Most current vaccine refrigerator solutions are large and expensive, and they use vapor-compression technology that has not changed much since the early 1900’s. These fridges are difficult to transport and, if they break down, the compressor technology makes them difficult and expensive to repair, assuming a technician and requisite parts can be found at all. Additionally, the refrigerant in compressor driven systems, if released into the environment, is as harmful to the atmosphere as driving a car for six months. There is an opportunity to create a more environmentally sensitive and functionally agile solution that addresses many of the shortcomings currently hindering the mainstream market’s products as they are applied to an off-grid, mobile vaccine use.

Solution

To avoid the several pitfalls of compressor driven refrigerators, we utilize a solid-state Thermoelectric (TE) cooler as the source of refrigeration. When DC power is applied, a large temperature differential forms across the TE unit. With a TE cooler at the heart of the cooling unit, our fridge is able to reach the target temperature range of 35.6 - 46.5°F. However, not only does a vaccine fridge need to store these vaccines within this temperature range, but it also needs to be able to maintain this range in perpetuity. A pitfall of a TE cooler is that it must always remain on because the TE unit itself creates a significant vulnerability in the container’s insulation allowing heat to rapidly flow into the vaccine chamber.

To address this, we have devised a two chamber design, in which the cooling (top) chamber contains the TE cooling unit and the vaccine (bottom) chamber stores the vaccines and thermal batteries. The chambers are linked via a sealable hole. When cooling, the hole is open and the TE unit cools both chambers (with the aid of fans for proper air circulation). The chambers are made of polystyrene, and lined with melamine for additional insulation. Once cooled to the target range, a servo-driven rack and pinion mechanism forces a plug into the hole and seals the vaccine chamber.
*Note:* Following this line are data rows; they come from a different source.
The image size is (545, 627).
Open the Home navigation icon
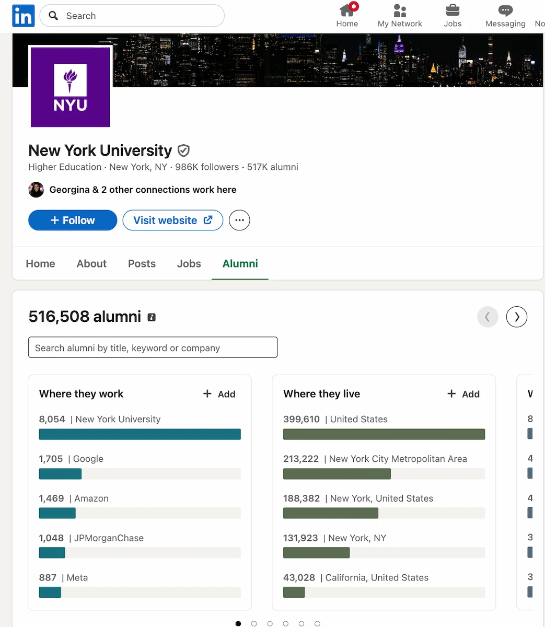click(x=347, y=10)
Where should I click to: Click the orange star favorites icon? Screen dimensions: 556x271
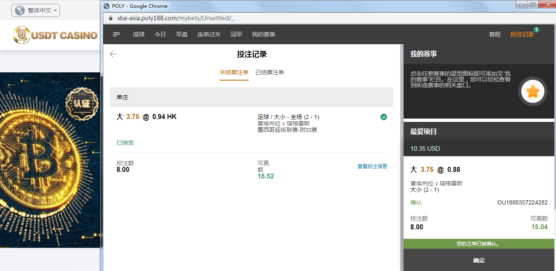[x=533, y=92]
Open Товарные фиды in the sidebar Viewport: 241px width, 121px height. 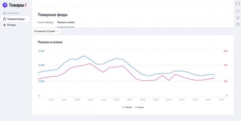tap(15, 19)
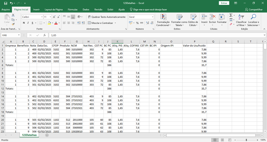Image resolution: width=267 pixels, height=142 pixels.
Task: Click the Name Box showing K46
Action: pyautogui.click(x=10, y=35)
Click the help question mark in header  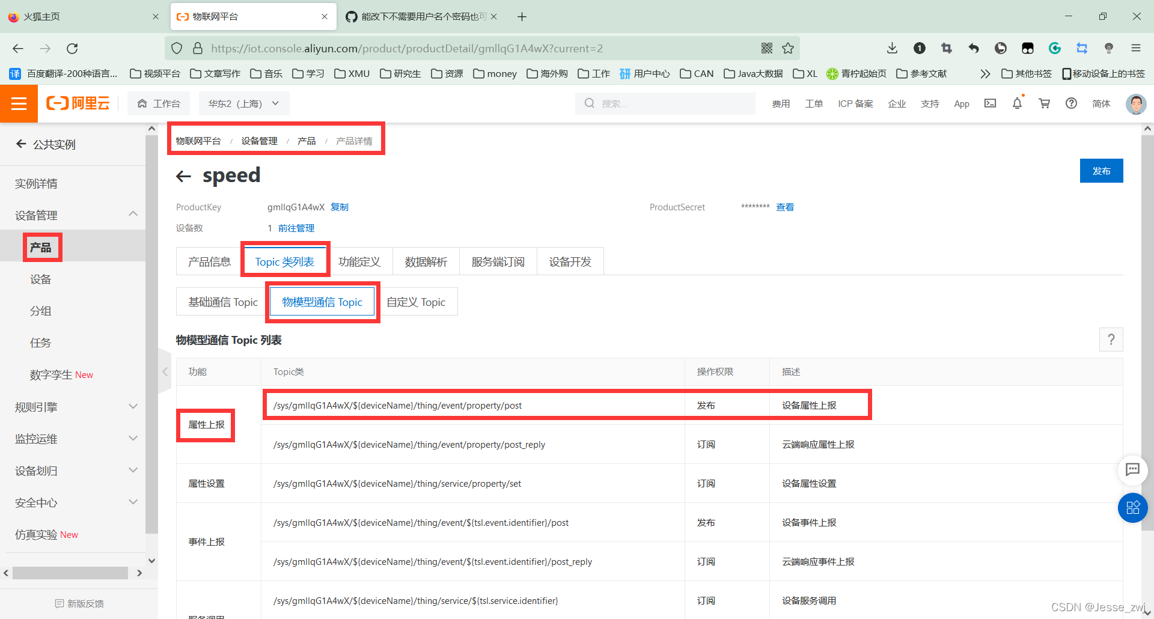(x=1071, y=103)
When the TE cooler turns off, the vaccine chamber will remain cold, as the cooling (top) chamber rapidly warms. This system allows us to implement a duty cycle so the cooling unit is on for only a fraction of the time, thus extending the lifetime of the battery when solar power is not available.

Full Implementation Images

Side CAD View

Face on CAD Render

System Diagram

Results

Our first iteration of this fridge was a single chamber design. It was cooled by a TE module - sandwiched between 2 heat sinks and fans for proper air circulation and heat dissipation. As shown by the graph below, this cooling unit was able to reach the desired temperature range. But in this configuration, the fridge was unable to maintain the desired temperature range for more than 2.5 minutes once the cooling unit was turned off.

Evident in the second chart, the dual chamber configuration effectively maintained the desired temperature range without need for continuous operation by the TE cooling unit. This fridge can keep vaccines properly stored while implementing approximately a 60% duty cycle. This increases the life time of the battery backup by 1.67 times, helping to maintain the necessary temperatures for several days without access to solar or grid power.